Artiste autodidacte, Michel Legris avait remporté le concours Sugartime avec « Mo capitaine » mais il est aussi l`auteur de « La Sezon marenwar » « Destin », « Dalma, Dalma » Gloire soit rendu donc à Michel Legris qui s`est efforcé à ne pas zapper ces mots « Apanawapi, Dalma Dalma » forgés à partir des langues africaines (le swahili, nous dit-on) et qui par leur sonorité et signification rythmique sont restés dans la mémoire collective. L`homme au chapeau de paille, d`une lumineuse simplicité, jouait au capitaine, fabriquait cet instrument du séga tipik qu`est la ravanne. Les mélomanes ne sont pas sans savoir que ce séga a pris naissance au cours de la période de l`esclavage et que Michel Legris a largement contribué à sa valorisation (ce séga fait partie du patrimoine immatériel de l`UNESCO). Etrange coïncidence que ce défenseur du séga tipik a disparu à l`heure des commémorations des 180 ans de l’Abolition de l’esclavage. « Mem mo pas konn lir ekrir, dan mo lakaz ena polisye, diplôme liniversite… » disait Michel Legris pour situer le contexte de ses chansons. A entendre ces “séga” tipik, c`était chaque fois le même émerveillement face à ce lyrisme intact hérité de la tradition africaine ; cette sonorité de la ravanne pleine, à la fois ronde et percutante ; cette inventivité dans les paroles qui était sa spécificité la plus remarquable et qui jusqu`au bout aura trouvé à s`exprimer dans un rythme et une signification exceptionnels. Engagé des le début de ses 40 ans de carrière dans l`aventure protéiforme de la musique la plus radicale du pays, Michel Legris avait été élevé au rang de Member of the Order of the star and key of the Indian Ocean par l`etat en 2007. Il avait reçu des récompenses et eu des déceptions aussi dans la trajectoire de sa carrière. Mais c`est sa complicité et son amitié artistique avec d`autres grandes figures de la musique locale qui constituaient l`épine dorsale de sa carrière. Michel Legris avait développé au fil des années un intérêt pour la tradition au point de faire résonner sa ravanne en Asie, en Europe et dans l`océan Indien.

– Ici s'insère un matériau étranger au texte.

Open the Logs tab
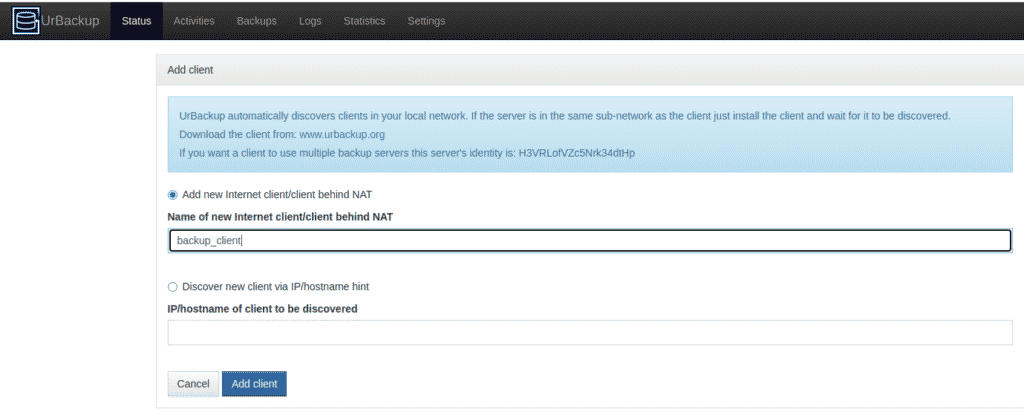coord(310,21)
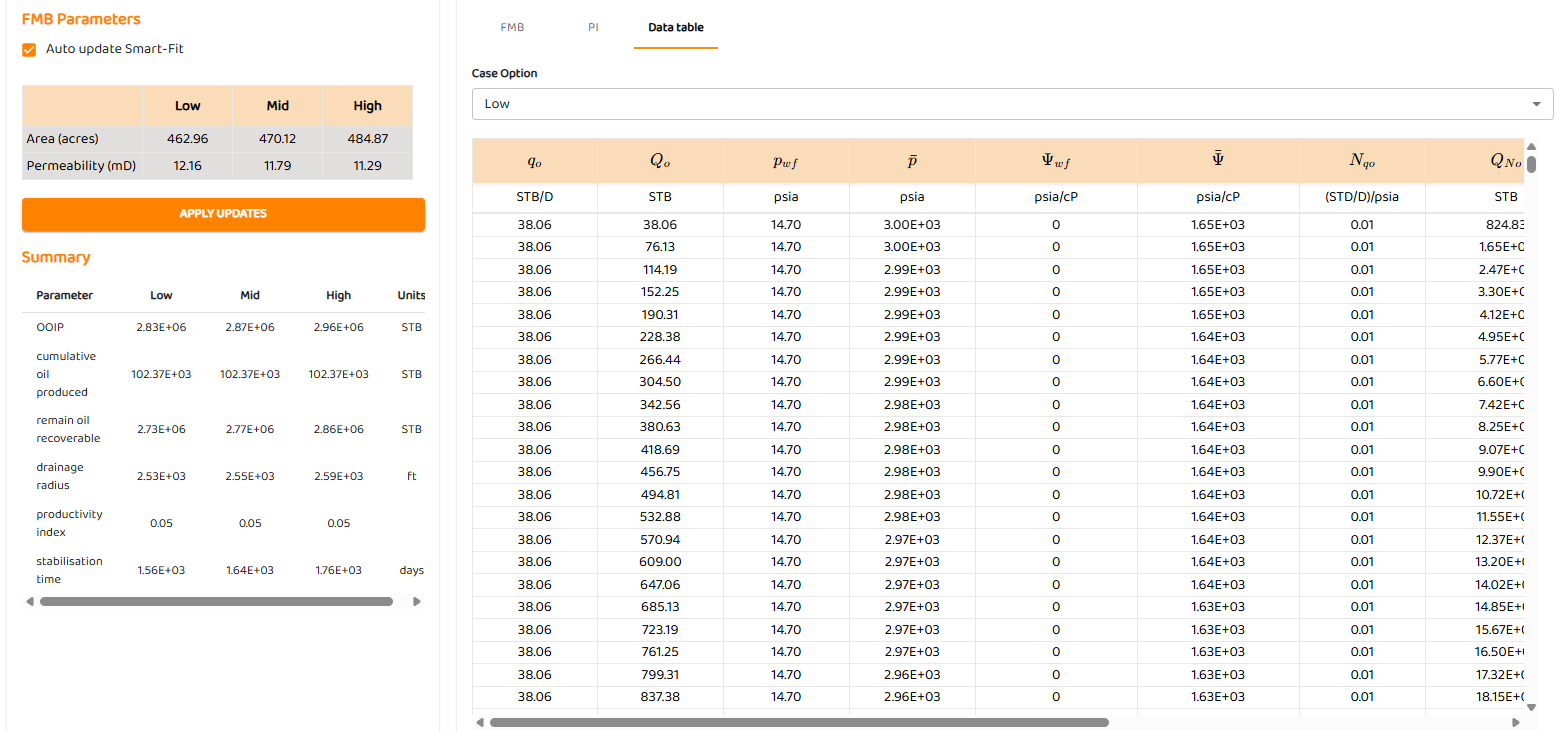Viewport: 1560px width, 732px height.
Task: Click left arrow of data table horizontal scrollbar
Action: (480, 722)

Rendre hommage à Michel Legris, c`est faire un retour en arrière sur l`influence du sega tipik dans sa carrière. Il a fait époque, son rôle a été fondateur et cela n`a pas échappé à ses pairs. Sa légende l`a dépassé. Découvert récemment par toute une génération de jeunes artistes, Michel Legris laisse derrière lui un héritage dont il faudra des années pour prendre la mesure.